Her marriage to Sullivan ended in divorce around this time, but Gee continued to reside and work in Greenwich Village as an independent art agent and as a dealer for both United States and international clients in prints, sculpture, and paintings, and specialising in erotic Japanese Shunga prints.

From May 3–31, 1969 she made a trip to Kyoto, Japan. In 1969 she sponsored a Vietnamese foster child, Nguyen Thi My Le through the Foster Parents Plan Inc., with whom she corresponded until 1972, the letters being translated by the organisation. She again visited Japan in 1975 as a guest of Tokyo Shimbun, a newspaper that sponsored the Yasuo Kuniyoshi exhibit, and she returned in 1986. She also visited China during April 5–26, 1976 touring with the US-China People's Friendship Association.

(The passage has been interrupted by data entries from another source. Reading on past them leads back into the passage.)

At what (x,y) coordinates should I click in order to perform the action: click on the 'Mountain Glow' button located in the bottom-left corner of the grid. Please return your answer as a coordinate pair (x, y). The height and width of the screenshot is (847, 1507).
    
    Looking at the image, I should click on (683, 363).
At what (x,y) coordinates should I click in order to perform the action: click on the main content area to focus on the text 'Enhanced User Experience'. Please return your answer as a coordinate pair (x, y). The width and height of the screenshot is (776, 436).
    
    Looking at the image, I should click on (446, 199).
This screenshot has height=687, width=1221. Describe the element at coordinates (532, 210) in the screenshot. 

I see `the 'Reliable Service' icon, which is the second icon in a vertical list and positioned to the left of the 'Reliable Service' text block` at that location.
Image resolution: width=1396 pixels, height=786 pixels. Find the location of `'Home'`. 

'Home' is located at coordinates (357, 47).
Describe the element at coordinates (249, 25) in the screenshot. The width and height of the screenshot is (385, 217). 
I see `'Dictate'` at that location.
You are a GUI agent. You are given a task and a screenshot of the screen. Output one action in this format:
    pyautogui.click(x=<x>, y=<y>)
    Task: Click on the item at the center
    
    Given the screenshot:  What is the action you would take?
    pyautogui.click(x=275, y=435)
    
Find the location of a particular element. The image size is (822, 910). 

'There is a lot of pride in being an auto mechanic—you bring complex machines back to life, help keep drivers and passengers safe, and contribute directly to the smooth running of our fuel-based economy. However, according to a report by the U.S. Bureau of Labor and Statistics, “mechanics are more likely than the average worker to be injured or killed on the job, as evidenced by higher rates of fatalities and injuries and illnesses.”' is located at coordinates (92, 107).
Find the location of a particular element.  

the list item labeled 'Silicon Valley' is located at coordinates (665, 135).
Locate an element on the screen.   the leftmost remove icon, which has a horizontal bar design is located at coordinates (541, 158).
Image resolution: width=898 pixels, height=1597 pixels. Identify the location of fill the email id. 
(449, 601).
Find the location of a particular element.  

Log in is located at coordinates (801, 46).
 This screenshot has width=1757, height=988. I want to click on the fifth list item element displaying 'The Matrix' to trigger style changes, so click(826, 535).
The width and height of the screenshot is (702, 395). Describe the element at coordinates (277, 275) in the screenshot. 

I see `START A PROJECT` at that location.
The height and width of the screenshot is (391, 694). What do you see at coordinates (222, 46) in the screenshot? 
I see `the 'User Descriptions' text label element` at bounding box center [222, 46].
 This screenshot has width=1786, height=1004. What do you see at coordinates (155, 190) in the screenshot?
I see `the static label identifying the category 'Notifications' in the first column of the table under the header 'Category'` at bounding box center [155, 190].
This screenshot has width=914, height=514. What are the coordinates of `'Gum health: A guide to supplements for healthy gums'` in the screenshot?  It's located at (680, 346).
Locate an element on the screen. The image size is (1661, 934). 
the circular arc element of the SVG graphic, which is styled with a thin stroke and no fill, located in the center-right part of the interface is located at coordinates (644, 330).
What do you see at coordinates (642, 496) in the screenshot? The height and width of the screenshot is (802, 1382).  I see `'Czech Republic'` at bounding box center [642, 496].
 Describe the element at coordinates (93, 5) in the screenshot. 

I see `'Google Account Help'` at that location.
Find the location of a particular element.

In the late 1970s, Gee worked as a photography teacher and lecturer at Parsons School of Design, and as a curator and writer. In 1979 she curated Steiglitz and the Photo Secession, a reconstruction of the Photo-Secession exhibition held March 5–22, 1902 at the National Arts Club, New York, for the New Jersey State Museum and the touring Photography of the Fifties: An American Perspective, for which she wrote the catalogue essay, for the Center for Creative Photography.

In 1983, Gee was invited by Michael Spano, director of the Midtown Y Photography Gallery, onto its newly formed board of advisors made up of significant members of the photographic community, including Aaron Siskind, Arthur Leipzig, Larry Fink, and Jeffrey Hoone.

Helen Gee died of pneumonia on October 10, 2004, in Manhattan, New York, N.Y.

Gee's archive of her work and records pertaining to the Limelight Gallery are located at the Center for Creative Photography at the University of Arizona in Tucson, Arizona.

==Publications==
- Limelight: a Greenwich Village Photography Gallery and Coffeehouse in the Fifties: A Memoir. Albuquerque: University of New Mexico, 1997. ISBN 978-0826318176.
  - Limelight: a Greenwich Village Photography Gallery and Coffeehouse in the 1950s. New York: Aperture, 2016. ISBN 9781597113687 . With an introduction by Denise Bethel.
- Gee, H. (1991). 'Limelight: Remembering Gene Smith'. In American Art, 5(4), 10–19.
- Stourdzé, S., Gee, H., Coleman, A. D., & Levinstein, L. (2000). Leon Levinstein. Paris: Scheer.